▶ Document section
============================================================

The bigger mess happens when you try to shift-select multiple entries and bulk-edit via keyboard. The expected behavior (edit first, press Tab to move) works on Desktop only if the table view is scrolled entirely into viewport. If even one row is partially off-screen, Notion swallows the key input and the next field doesn’t activate. Working theory is the scroll reflow runtime prioritizes focus shifting over real event bubbling.
“Tab only works in databases when your soul is perfectly aligned with Notion’s render cycle.”
There’s also an edge case with backticks in formula fields. If you copy-paste a block of text into a formula field using keyboard paste (Cmd + V
), and that text includes backticks (`), Notion sometimes parses it as an attempted inline code block and your formula breaks visually, but not syntactically. It won’t error — it’ll just display weird. Good luck spotting that in a team meeting.
5. Zapier shortcut debugging using the in-browser key logger
When keyboard shortcuts interact with browser automations — like Zapier’s Chrome extension or Clipboard Manager — estimating what actually triggered the event becomes guesswork fast. I had a Zap wired to the clipboard trigger, mapping clipboard content to an OpenAI prompt and logging results in Airtable. Amazing in theory until it triggered on every Cmd + C
hit – even if I was copying inside VS Code.
Zapier’s extension doesn’t expose shortcut-level filtering, so you’re stuck debugging with browser dev tools. The fastest path: use window.addEventListener('keydown')
and console.log every key event while watching the activeElement chain.
window.addEventListener('keydown', (e) => {
console.log(e.key, document.activeElement)
})
If you’re seeing multiple trigger firings without any new clipboard mutation, the Chrome extension likely cached a stale value. Force reload the background page (chrome://extensions
→ Zapier → service worker → inspect → reload) to snap it back.

============================================================

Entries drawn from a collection
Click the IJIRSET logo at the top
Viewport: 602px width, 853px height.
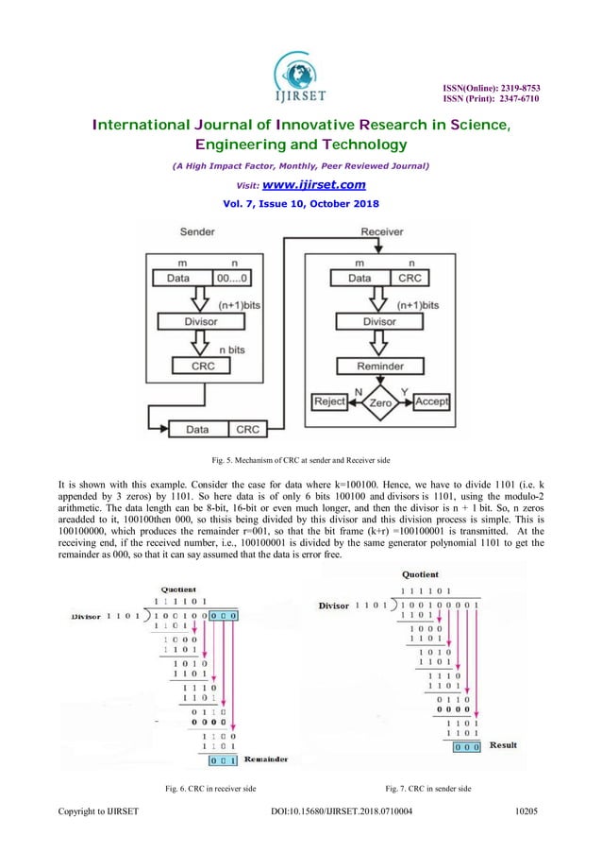point(300,72)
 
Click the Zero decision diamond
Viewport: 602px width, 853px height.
point(379,401)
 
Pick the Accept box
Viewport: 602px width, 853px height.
point(431,401)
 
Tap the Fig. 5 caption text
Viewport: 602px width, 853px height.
point(300,460)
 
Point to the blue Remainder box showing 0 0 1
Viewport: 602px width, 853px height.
point(222,759)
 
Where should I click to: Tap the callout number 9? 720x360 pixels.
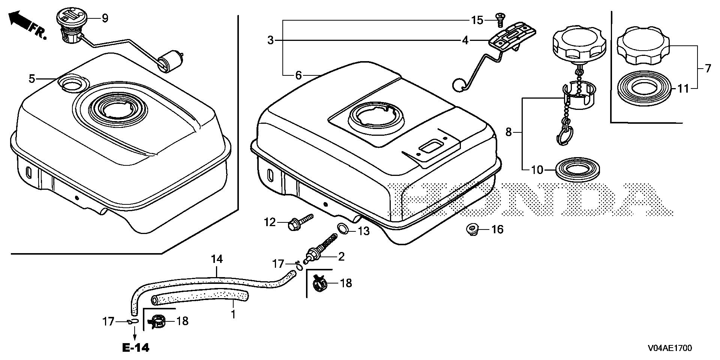(x=105, y=18)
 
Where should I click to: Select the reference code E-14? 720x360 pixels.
(x=135, y=348)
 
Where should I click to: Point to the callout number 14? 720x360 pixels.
(x=217, y=259)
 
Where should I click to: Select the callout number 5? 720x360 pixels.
(x=32, y=79)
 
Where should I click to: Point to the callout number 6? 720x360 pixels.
(x=298, y=76)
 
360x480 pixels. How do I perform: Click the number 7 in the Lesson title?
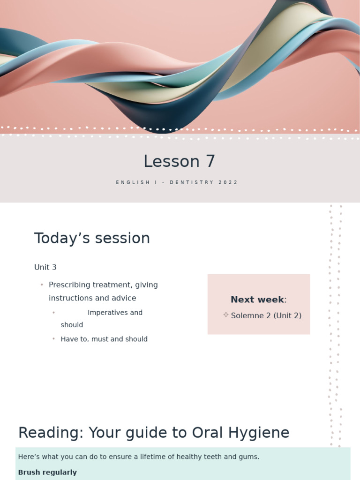tap(210, 161)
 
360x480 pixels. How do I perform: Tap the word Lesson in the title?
tap(172, 161)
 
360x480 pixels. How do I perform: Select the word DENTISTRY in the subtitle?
tap(192, 182)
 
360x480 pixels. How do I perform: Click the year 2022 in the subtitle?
tap(228, 182)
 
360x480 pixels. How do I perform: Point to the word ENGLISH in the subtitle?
tap(133, 182)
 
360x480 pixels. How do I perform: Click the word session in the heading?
tap(122, 238)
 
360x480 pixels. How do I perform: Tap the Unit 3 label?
tap(45, 267)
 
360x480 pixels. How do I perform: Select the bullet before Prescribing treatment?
tap(42, 285)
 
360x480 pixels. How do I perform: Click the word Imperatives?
tap(108, 313)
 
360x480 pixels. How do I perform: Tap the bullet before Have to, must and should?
tap(53, 339)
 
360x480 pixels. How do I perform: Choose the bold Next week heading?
tap(257, 300)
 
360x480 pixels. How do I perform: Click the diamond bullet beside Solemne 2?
tap(226, 315)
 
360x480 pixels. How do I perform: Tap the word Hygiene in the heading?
tap(259, 433)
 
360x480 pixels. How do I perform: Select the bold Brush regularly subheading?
tap(47, 472)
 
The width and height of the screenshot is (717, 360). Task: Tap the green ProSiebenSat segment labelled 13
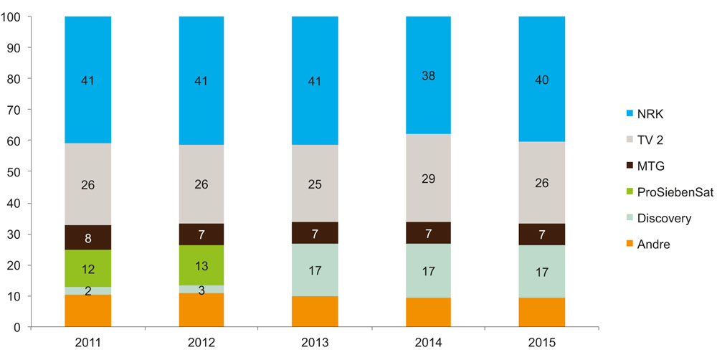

============================================================

▶ Work instruction
Repeat word for word the part of the text on keyboard shortcut problems in Notion and Zapier, starting at "5. Zapier shortcut" and ending at "path: use window.addEventListener('keydown')". The records are separate material and have no connection to the text.

▶ Expected answer
5. Zapier shortcut debugging using the in-browser key logger
When keyboard shortcuts interact with browser automations — like Zapier’s Chrome extension or Clipboard Manager — estimating what actually triggered the event becomes guesswork fast. I had a Zap wired to the clipboard trigger, mapping clipboard content to an OpenAI prompt and logging results in Airtable. Amazing in theory until it triggered on every Cmd + C
hit – even if I was copying inside VS Code.
Zapier’s extension doesn’t expose shortcut-level filtering, so you’re stuck debugging with browser dev tools. The fastest path: use window.addEventListener('keydown')